To complete its acquisition of the entertainment assets of Twenty-First Century Fox Inc (NASDAQ:FOXA), Walt Disney Co (NYSE:DIS) is assuming $13.7 billion in net debt in addition to issuing approximately 515 million shares in Walt Disney stock.
The pros and cons of doing this deal are obvious.
Disney becomes the preeminent producer of film and television content, something that’s necessary if it wants to go up against Netflix, Inc. (NASDAQ:NFLX) for streaming supremacy.
As InvestorPlace contributor Luke Lango wrote:
“DIS stock is building a war chest full of the best content in the world. Through acquiring Pixar in 2006, Marvel in 2009 and LucasArts in 2012, Disney has already amassed the most-watched content portfolio in the world. Adding 20th Century Fox films into the fold only further strengthens Disney’s content pipeline.”
Disney is planning to launch two streaming services in the next two years: First, ESPN Plus this spring, and then one for movies and TV shows in the second half of 2019.
Having killer content is critical to the success of both services, and the Fox deal is a no-brainer from that perspective.
Here, I see three possible problems for Walt Disney stock.
The first is dilution.
As mentioned earlier, the company will issue 515 million shares of Walt Disney stock to pay for the assets. To offset some of this dilution, it will repurchase $10 billion between today and the transaction’s closing in 12-18 months, and another $10 billion within 24 months of the deal’s closing.
Let’s assume Walt Disney stock appreciates by 20% a year over the next three years to $192 from $111 currently. Let’s also assume an average purchase price of $152 on the stock it buys back. That’s 131.6 million shares or 26% of the total number of shares issued to pay for Fox.
Disney currently has 1.5 billion shares outstanding. After the repurchases, it will have 1.9 billion shares outstanding. That’s a cash outlay of $20 billion while adding 27% more shares.
The second problem is the deal adds almost $14 billion in net debt, doubling this to $28.8 billion upon the closing of the transaction. That ups its net debt-to-assets ratio from 15.8% to 19.1%. It might not seem like a lot, but if you factor in the dilutive effect of the shares issuance, rising interest rates could make it a problem in the future.

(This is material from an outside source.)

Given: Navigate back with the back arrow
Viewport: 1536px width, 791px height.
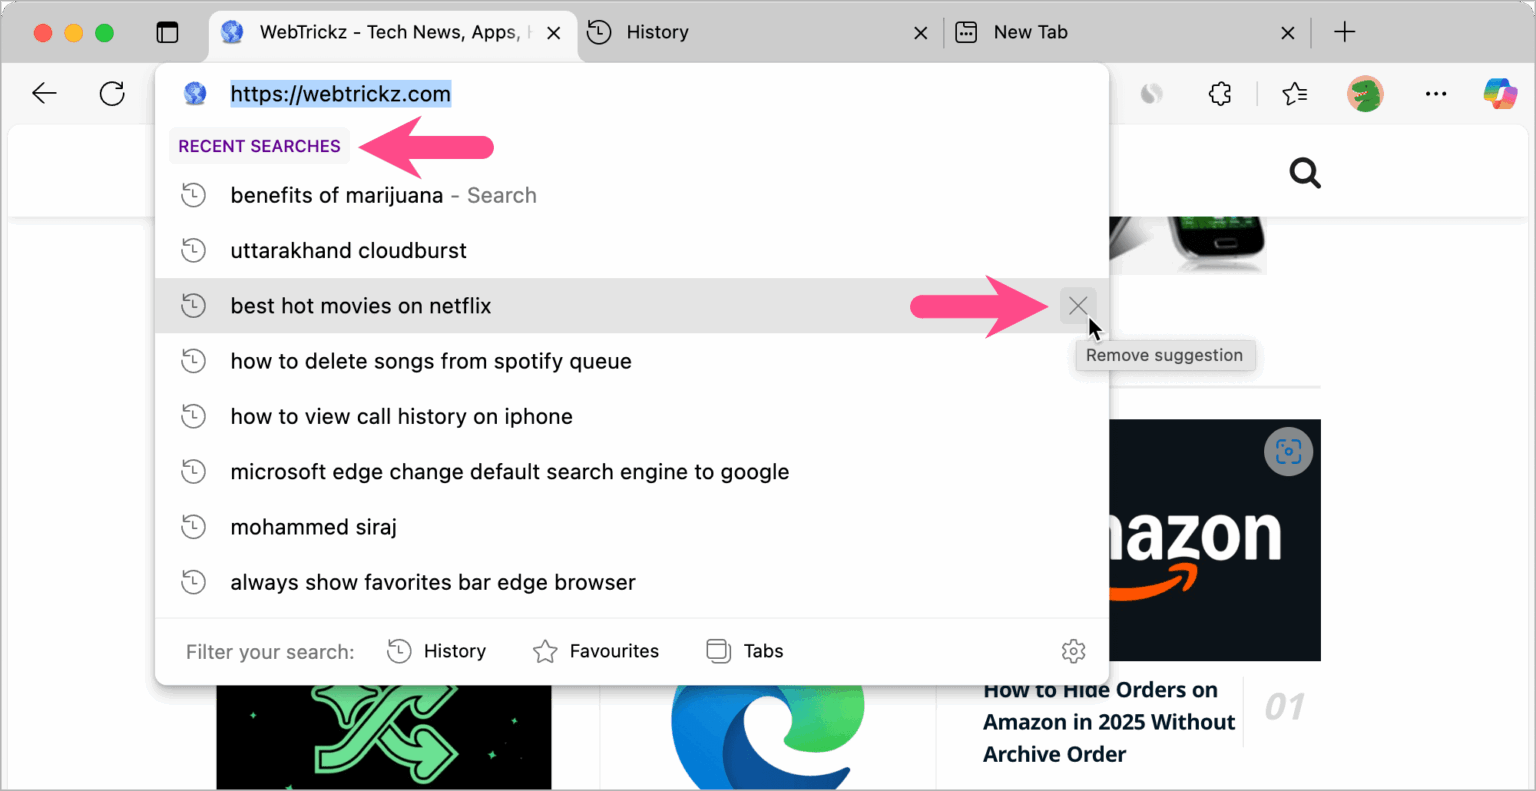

The third issue is that the acquisition is anything but a done deal with regulators. Critics suggest that the immense amount of power held by Disney after buying the Fox assets could prompt the Justice Department to request a sale of one or more assets just like what’s happening with AT&T Inc. (NYSE:T) and Time Warner Inc (NYSE:TWX).
“Imagine the local market power Disney would command in a market such as New York,” BTIG Research analyst Richard Greenfield recently wrote. “Disney would control the ABC affiliate that has the NBA finals and the Oscars, the YES Network, and ESPN/ESPN2, etc.”
Now’s the Time to Revisit ESPN Spinoff
ESPN’s value today isn’t nearly as high as it was 24 or even 12 months ago. It continues to go through a very rough patch in its storied history as America’s leader in sports broadcasting.
On Dec. 18, John Skipper resigned as ESPN’s president after admitting that he needed to step away from the sports world to take care of a long-time substance abuse problem. Good for him for getting healthy.
This makes this an ideal time for Disney to revisit the ESPN spinoff.
First, Disney has got to go out and find a new leader anyway, so why not find someone who has experience running a public company and preferably one that understands or intersects with sports programming.
Secondly, estimates put the value of Fox’s regional sports networks at $23 billion. Add that to ESPN at $40 billion — Wunderlich Securities valued it at $51 billion in 2014, but it’s lost some of its value since then — and you’ve got a pretty attractive IPO in the making once the Fox deal’s been given the go-ahead or the sale of ESPN and its other sports assets are a condition of that approval.
Third, it could generate some much-needed cash to pay for share repurchases, debt repayment, etc.
Bottom Line on Walt Disney Stock
Although it probably seems like I’m against this purchase by Disney, I think it makes sense given the changing landscape in the entertainment industry.
However, investors need to understand that every acquisition has a downside. In this case, it’s the reality that this doesn’t solve Disney’s ESPN problem even with the addition of 22 regional networks.
Spinning off ESPN after the closing of the Fox deal would create lots of interest in both Disney stock and the future ESPN stock.
It kills two birds with one stone.
As of this writing, Will Ashworth did not hold a position in any of the aforementioned securities.